I think it’s easy to get comfortable at your first IVF clinic, making it hard to leave the clinic and move forward with a new one. You establish relationships with everyone at the clinic and for me, my clinic here in Florida is across the street from me and I can walk over easily whenever they need to see me. But just as we get comfortable at a clinic, they can get comfortable with us and just following a general protocol rather than looking at what will work specifically for you and your body.
Once you learn to advocate for yourself, you can start to ask the questions that need to be asked to determine if the doctor is here to help YOU or if they’re here for another check in their bank account.”
FOR THOSE STILL WALKING THE PATH OF INFERTILITY
“I really don’t have many words of wisdom for those still walking their own path of infertility because I am still trying to figure it all out for myself.
For me, what has been important is to listen to when I feel like I need to take a break and then to take an actual break from treatment. Someone once told me that taking a break is like giving up and I don’t find it to be that way at all…it’s just a break. In that break, you’re getting yourself back on track so you can give your everything to the next IVF cycle.

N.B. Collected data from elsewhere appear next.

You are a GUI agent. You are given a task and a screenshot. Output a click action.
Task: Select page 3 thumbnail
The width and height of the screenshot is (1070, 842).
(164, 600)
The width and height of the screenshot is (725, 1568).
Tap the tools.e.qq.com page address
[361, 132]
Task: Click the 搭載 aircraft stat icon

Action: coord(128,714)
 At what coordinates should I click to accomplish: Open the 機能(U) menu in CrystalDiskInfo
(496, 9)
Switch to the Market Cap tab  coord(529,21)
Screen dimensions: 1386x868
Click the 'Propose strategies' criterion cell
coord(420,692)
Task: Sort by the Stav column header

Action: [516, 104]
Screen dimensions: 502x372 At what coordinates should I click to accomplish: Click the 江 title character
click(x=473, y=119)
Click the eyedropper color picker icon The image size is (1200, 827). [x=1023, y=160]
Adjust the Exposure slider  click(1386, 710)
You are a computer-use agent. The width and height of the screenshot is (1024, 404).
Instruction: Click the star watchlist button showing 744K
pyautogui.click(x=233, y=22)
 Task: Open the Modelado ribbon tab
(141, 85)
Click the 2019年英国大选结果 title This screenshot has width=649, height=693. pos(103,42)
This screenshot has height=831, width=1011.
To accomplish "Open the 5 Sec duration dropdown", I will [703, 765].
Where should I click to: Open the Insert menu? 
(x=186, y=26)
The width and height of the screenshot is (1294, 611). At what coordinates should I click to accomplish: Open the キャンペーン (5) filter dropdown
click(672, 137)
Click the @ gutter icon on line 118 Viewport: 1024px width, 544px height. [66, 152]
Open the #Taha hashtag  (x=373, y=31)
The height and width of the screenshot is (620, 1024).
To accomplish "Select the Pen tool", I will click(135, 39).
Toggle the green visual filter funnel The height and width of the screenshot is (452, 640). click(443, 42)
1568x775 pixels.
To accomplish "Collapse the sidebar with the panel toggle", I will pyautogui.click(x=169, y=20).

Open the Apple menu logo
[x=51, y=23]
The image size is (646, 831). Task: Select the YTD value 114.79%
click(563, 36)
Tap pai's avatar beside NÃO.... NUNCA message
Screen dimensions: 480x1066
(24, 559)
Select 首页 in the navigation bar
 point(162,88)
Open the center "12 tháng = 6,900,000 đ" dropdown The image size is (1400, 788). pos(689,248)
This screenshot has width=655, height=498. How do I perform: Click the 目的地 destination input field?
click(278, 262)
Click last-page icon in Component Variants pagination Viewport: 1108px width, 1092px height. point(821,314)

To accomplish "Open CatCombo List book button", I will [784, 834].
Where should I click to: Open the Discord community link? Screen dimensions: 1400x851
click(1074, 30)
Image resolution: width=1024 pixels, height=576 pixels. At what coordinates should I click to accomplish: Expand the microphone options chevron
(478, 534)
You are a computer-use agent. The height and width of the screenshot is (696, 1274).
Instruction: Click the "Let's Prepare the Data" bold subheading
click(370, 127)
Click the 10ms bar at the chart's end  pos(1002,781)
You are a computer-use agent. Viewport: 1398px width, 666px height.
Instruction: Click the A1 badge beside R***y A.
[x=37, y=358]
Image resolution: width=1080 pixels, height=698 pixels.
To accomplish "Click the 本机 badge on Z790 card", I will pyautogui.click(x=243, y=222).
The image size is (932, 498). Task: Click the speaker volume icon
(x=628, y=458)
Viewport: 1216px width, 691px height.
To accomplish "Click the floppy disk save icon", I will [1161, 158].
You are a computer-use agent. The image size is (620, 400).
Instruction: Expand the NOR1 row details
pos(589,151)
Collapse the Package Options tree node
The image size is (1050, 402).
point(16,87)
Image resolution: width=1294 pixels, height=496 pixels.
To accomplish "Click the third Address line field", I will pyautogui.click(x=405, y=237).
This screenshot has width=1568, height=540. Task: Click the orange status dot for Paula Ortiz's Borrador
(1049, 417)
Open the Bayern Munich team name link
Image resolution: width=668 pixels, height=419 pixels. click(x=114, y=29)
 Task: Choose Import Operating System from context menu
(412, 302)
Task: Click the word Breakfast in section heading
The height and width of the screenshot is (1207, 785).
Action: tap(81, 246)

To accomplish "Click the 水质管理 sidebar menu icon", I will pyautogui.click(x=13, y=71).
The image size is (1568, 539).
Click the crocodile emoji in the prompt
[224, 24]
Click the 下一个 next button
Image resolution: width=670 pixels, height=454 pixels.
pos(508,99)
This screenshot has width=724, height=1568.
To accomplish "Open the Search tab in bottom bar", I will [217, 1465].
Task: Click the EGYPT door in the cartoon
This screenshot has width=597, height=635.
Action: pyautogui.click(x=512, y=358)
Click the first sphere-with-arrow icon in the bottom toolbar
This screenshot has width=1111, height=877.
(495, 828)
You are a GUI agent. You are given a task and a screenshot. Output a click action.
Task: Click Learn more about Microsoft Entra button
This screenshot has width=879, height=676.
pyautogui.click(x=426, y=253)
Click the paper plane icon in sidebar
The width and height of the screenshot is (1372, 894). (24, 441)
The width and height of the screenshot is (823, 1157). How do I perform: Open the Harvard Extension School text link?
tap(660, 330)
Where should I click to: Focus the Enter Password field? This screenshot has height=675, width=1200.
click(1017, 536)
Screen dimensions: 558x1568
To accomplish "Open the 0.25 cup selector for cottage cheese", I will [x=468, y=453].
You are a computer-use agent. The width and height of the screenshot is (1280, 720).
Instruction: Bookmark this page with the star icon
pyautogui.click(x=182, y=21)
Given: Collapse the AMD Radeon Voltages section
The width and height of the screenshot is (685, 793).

I feel like we all start our infertility journey at 100% and with every cycle we go through, that percentage decreases a little bit. With a break, I’m able to fill myself back up and replenish some of what I lost in the last cycle.
If you find yourself overwhelmed or tired, if you’re happy taking a break and it feels right to you, you should take that break.
I want to give back to this community that has helped me so much and it’s the purpose behind the start of my new baby loss coaching business (Rainbow Manifestations). I want to provide emotional support services and the resources that I didn’t have but needed when I was going through our loss. That is what this community is all about. We offer our stories to someone else going through exactly what we went through because we know how hard this journey is and we also know how lonely infertility is.